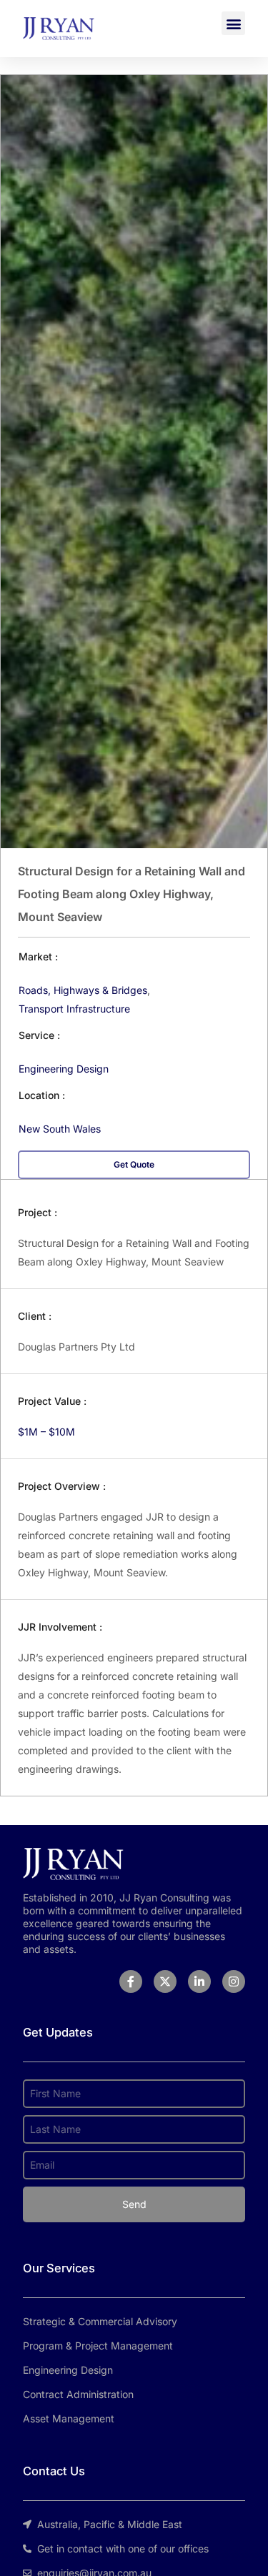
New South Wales (60, 1129)
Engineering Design (64, 1069)
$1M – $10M (46, 1432)
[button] (233, 23)
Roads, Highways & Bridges (83, 990)
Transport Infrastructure (74, 1009)
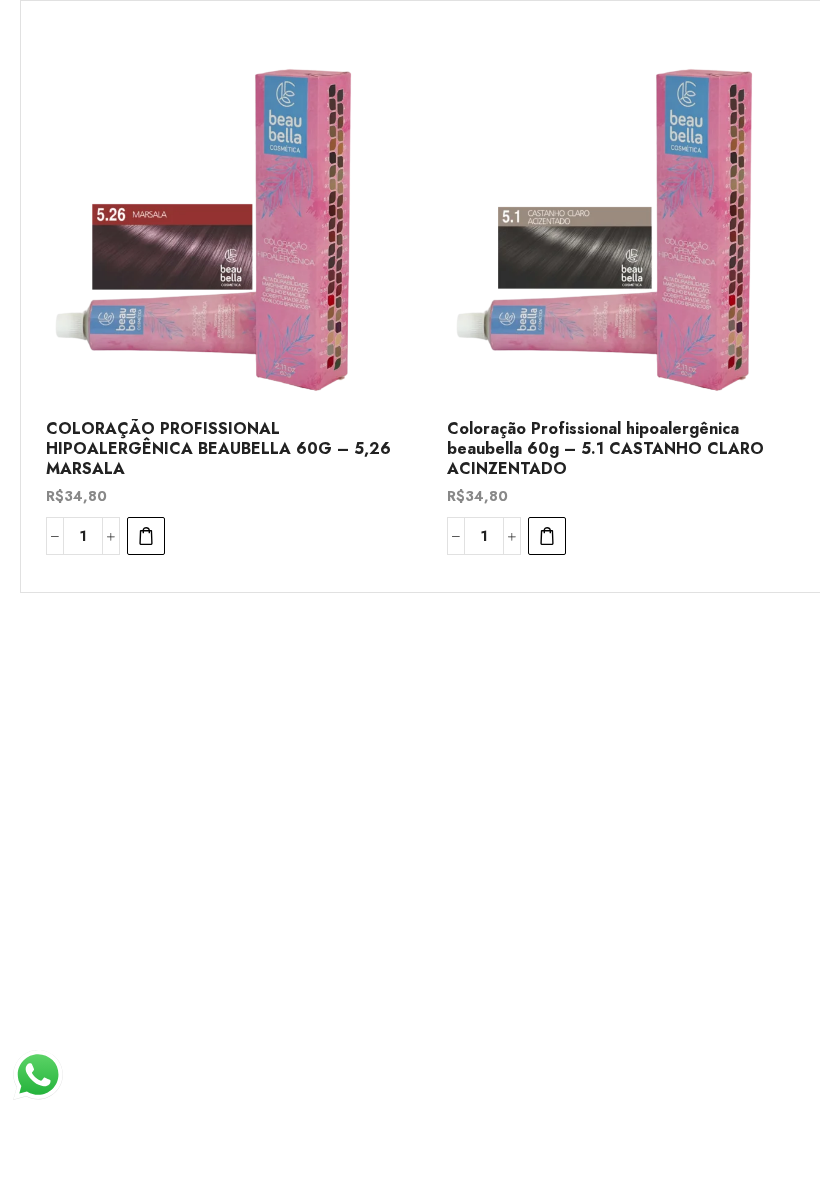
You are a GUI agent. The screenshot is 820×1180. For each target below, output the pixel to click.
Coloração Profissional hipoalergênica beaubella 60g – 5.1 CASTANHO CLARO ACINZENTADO (605, 449)
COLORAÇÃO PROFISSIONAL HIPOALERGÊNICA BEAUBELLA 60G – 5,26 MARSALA (218, 449)
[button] (146, 536)
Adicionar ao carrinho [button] (375, 271)
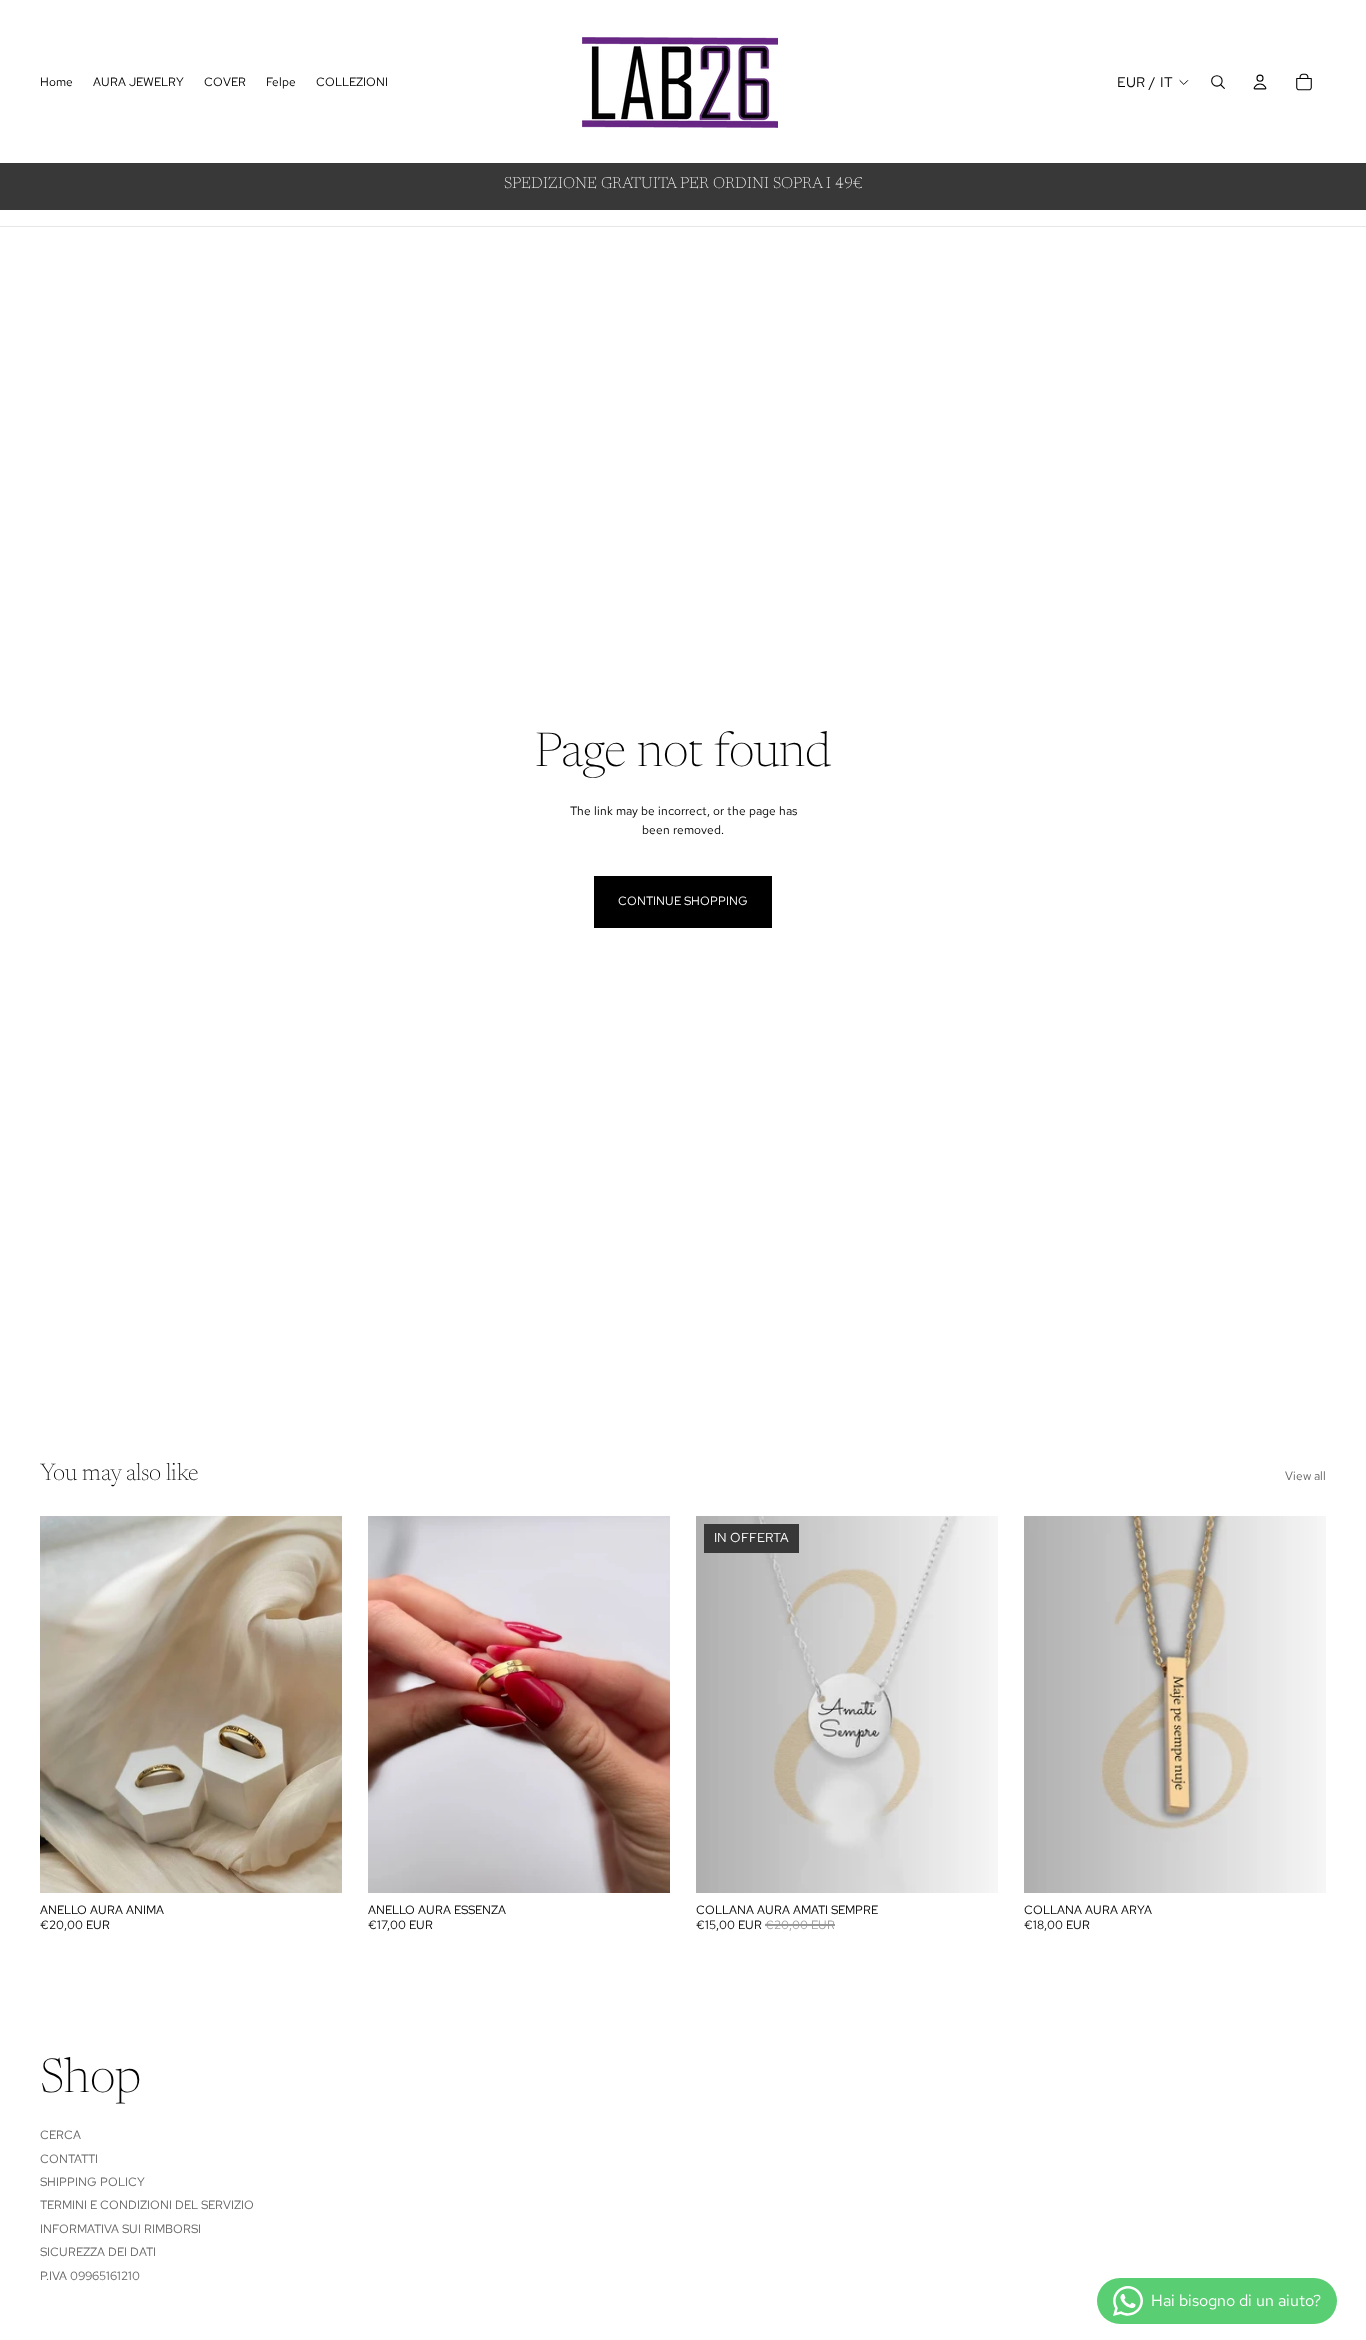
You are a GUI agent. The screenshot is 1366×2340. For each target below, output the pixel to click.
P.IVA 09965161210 (90, 2276)
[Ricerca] (1218, 82)
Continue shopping (683, 901)
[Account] (1260, 82)
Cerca (60, 2135)
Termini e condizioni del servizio (147, 2205)
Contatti (69, 2159)
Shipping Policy (92, 2182)
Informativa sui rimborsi (120, 2229)
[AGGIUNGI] (311, 1862)
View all (1305, 1476)
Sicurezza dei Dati (98, 2252)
-=-=-
**EXERCISE REQUIREMENTS**
Leaving out the pictures, repeat all of the entries exactly.

**WRITTEN RESPONSE**
New South Wales (60, 1129)
Engineering Design (64, 1069)
$1M – $10M (46, 1432)
[button] (233, 23)
Roads, Highways & Bridges (83, 990)
Transport Infrastructure (74, 1009)
You are a GUI agent. The screenshot is 820×1180. For each target below, output the pixel to click.
Coloração Profissional hipoalergênica beaubella 60g – 5.1 CASTANHO CLARO ACINZENTADO (605, 449)
COLORAÇÃO PROFISSIONAL HIPOALERGÊNICA BEAUBELLA 60G – 5,26 MARSALA (218, 449)
[button] (146, 536)
Adicionar ao carrinho [button] (375, 271)
You are a GUI agent. The screenshot is 1366×2340. For each target below, output the pixel to click.
P.IVA 09965161210 (90, 2276)
[Ricerca] (1218, 82)
Continue shopping (683, 901)
[Account] (1260, 82)
Cerca (60, 2135)
Termini e condizioni del servizio (147, 2205)
Contatti (69, 2159)
Shipping Policy (92, 2182)
Informativa sui rimborsi (120, 2229)
[AGGIUNGI] (311, 1862)
View all (1305, 1476)
Sicurezza dei Dati (98, 2252)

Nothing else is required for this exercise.